Green Festival Workshop

Despite some technical complications with the audio and video, we did ultimately have a successful workshop at the 2009 San Francisco Green Festival.   It started out with about 25 people, but 10 folks left when they heard that it was in fact going to be a real workshop and they would have to interact with one another.

After the introduction, the workshop had a short GREEN GOGGLES IS GREENWASHING skit based on the Wizard of Oz, and featuring several of the Bay Localize team  (Aaron Lehmer, Jenni Perez, Kirsten Schwind, Leah Fessendenn, and Nile Malloy).  That was followed by a primer on metaphors called “What’s Your Goggles”.

Why do we use metaphor? 

Some concepts are more abstract (like IGNORANCE is abstract)  and more easily understood in reference to something we understand better like spatial orientation and objects.  In this case, it is spectacles but it could also be clouds or fog…

Metaphors emphasize some aspects, while de-emphasizing or hiding others.  Certain aspects of a concept flow from the general metaphorical definition of the concept. Other aspects do not fit well within that construct, and are therefore not addressed.  Some of those hidden aspects can be addressed through complementary metaphors

Some Metaphors are Complementary

Note that Einstein famously said “Two things are infinite: the universe and human stupidity; and I’m not sure about the universe.”

Metaphors shape how we see the world.

This is very apparent. A common metaphor is ARGUMENT IS WAR.  We speak of arguments in terms of war, such as she shot down all of my arguments.  This perspective leads us to view arguments in a very adversarial and competitive manner. [click] How might we view argument if we were in a culture that used the ARGUMENT IS DANCE metaphor.  [click] It is critical note, that our perspective determines the possible interventions.  There will be different interventions in an argument in a culture that thinks ARGUMENT IS WAR vs. a culture that thinks ARGUMENT IS DANCE

What are the different types of metaphor?

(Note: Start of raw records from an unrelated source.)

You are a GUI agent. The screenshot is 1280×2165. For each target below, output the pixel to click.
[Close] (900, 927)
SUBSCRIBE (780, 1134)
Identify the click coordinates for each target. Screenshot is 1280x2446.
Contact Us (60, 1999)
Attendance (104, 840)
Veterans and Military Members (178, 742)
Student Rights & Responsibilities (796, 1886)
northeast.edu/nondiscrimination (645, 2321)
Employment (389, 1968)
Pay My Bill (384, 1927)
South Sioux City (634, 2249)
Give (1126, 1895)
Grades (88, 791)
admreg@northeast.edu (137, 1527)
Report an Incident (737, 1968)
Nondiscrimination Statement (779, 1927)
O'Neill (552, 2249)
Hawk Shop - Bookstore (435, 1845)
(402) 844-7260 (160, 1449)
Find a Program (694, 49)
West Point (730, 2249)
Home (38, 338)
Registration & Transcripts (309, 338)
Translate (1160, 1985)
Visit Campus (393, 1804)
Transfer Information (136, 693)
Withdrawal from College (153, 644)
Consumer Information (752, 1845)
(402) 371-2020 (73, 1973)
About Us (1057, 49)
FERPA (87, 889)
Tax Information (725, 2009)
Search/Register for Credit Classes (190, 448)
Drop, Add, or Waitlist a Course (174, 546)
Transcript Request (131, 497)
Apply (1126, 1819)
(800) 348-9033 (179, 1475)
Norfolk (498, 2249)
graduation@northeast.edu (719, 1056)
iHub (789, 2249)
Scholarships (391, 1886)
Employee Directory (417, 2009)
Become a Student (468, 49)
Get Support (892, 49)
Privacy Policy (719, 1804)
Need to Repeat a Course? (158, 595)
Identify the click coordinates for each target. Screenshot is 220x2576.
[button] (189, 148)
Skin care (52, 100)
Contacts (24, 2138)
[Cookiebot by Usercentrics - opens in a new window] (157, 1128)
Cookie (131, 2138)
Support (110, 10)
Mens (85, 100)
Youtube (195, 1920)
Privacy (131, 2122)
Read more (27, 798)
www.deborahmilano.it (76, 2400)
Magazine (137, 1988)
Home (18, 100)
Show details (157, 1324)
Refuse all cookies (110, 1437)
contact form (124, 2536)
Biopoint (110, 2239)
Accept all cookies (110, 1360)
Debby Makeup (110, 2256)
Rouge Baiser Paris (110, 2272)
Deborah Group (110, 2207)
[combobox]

Mirrors are conventional metaphors that describe the dominant cultural narrative. Magicians are new metaphors which constitute a new way of looking at things. Mutinies are new metaphors that criticize and transform the dominant narrative.  [click] Take the concept LOVE.  LOVE IS A JOURNEY is the typical way of thinking of it – start, end, ups and downs, etc.. LOVE IS A COLLABRATIVE WORK OF ART suggests much greater control and co-creating something that others might consider beautiful.  LOVE IS A DEAD END STREET riffs off LOVE IS A JOURNEY, saying this is a journey not worth taking.

Next was a thought experiment on the notion “If Nature could see us in our entirety, what might we look like?”.   One answer is the ECONOMIC SYSTEM IS A ROBOT metaphor below.  This particular metaphor is not only explanatory abut also actionable; that is, it can be used to identify and target interventions.  It also be can to look at the big picture and also drill down on particular economic subset or holon (e.g., clean energy jobs in Richmond, the state prison system, asthma in West Oakland).

Then it was time for the main event – the breakout groups to find compelling metaphors.  Each groups selected someone to take notes and report back, and then selected a relationship to focus on.  The possibilities were:

  • Humans and Nature
  • System and Nature
  • Humans and System
  • Global North and Global South
  • Indigenous and Modern Society

The breakout groups discussed elements of relationship they wanted to emphasize, and brainstormed examples from pop culture illustrating emphasized elements.  The results of the breakout groups were:

Humans and Nature

  • Child at Christmas – me, me, me; taking not giving back
  • HUMAN IS ZOMBIE – mindlessly consuming
  • Gilligan’s Island – workign with what we have

Humans and System

  • Seen as a monolith
  • We are compelled to be part of economic system
  • Vast, complicated
  • Trope of “missing the forest for the trees”
  • Being caught in a maze and not knowing how to get out

Indigenous and Modern Society

  • Primary aspect: exploitation
  • Modern culture as slave-driver
  • Modern culture as cult leader
  • Idealization of indigenous culture – closer to nature, deeper spirituality, but lots of indigenous people buy into our “shot” more than we do
  • A young married couple that suddenly find themselves living together, trying to get along, with some really dysfunctional (patriarchal) power dynamics and a tendency to simultaneously idealize and despise the other’s gender. (Submitted via email.)


  • Choosing the right metaphor is important – they can take culture down right or wrong path
  • Comics use metaphors, sometimes in the wrong way
  • Some metaphors can be cross cultural

In addition, the Green Pill Workshop inspired Kirsten Schwind of Bay Localize to use a common Guatemalan metaphor of woven fabric in the Resilience For All panel discussion to explain the subject matter of an anti-oppression workshop featuring the Catalyst Project that Bay Localize had convened recently.